A comprehensive kinetic study of hemicellulose pyrolysis: TGA datasets and detailed quantitative speciation for xylan, glucomannan and arabinoxylan

This study investigates the thermal decomposition and product distribution of three representative hemicellulose polysaccharides: xylan (hardwoods), glucomannan (softwoods), and arabinoxylan (herbaceous biomass) to obtain data aimed at the development of accurate kinetic models. A novel thermogravimetric analysis (TGA) based methodology, previously developed for cellulose, was applied, integrating kinetic analysis with detailed online and offline product speciation at multiple heating rates (3–100 °C/min). Results revealed distinct devolatilization patterns among the hemicelluloses. While xylan exhibited a two-step decomposition with significant gas formation, glucomannan displayed a single sharp degradation peak, yielding the highest bio-oil fraction.
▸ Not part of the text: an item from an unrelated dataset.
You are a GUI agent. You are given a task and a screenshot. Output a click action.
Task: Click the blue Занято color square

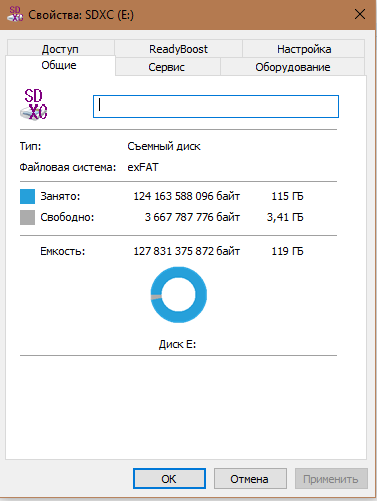coord(27,196)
Arabinoxylan showed yields more distributed among the different product categories, with bio-oil characterized by high anhydrosugars formation. Online mass spectrometry (MS) analysis identified CO, CO2 , CH4 , and H2 O evolution closely linked to thermal degradation pathways. Quantitative gas chromatography (GC-MS/FID) analysis of bio-oil unveiled diverse product distributions: xylan primarily formed ketones and furanic compounds, glucomannan produced C6 anhydrosugars, and arabinoxylan yielded significant C5 sugar derivatives. Comparison with lumped kinetic models for hemicellulose pyrolysis highlighted substantial discrepancies, particularly in bio-oil composition and water mass yield, underscoring the need for refined reaction pathways. The high-quality dataset presented in this study provides significant insights into hemicellulose pyrolysis kinetics, enabling the improvement of predictive models for biomass thermochemical conversion.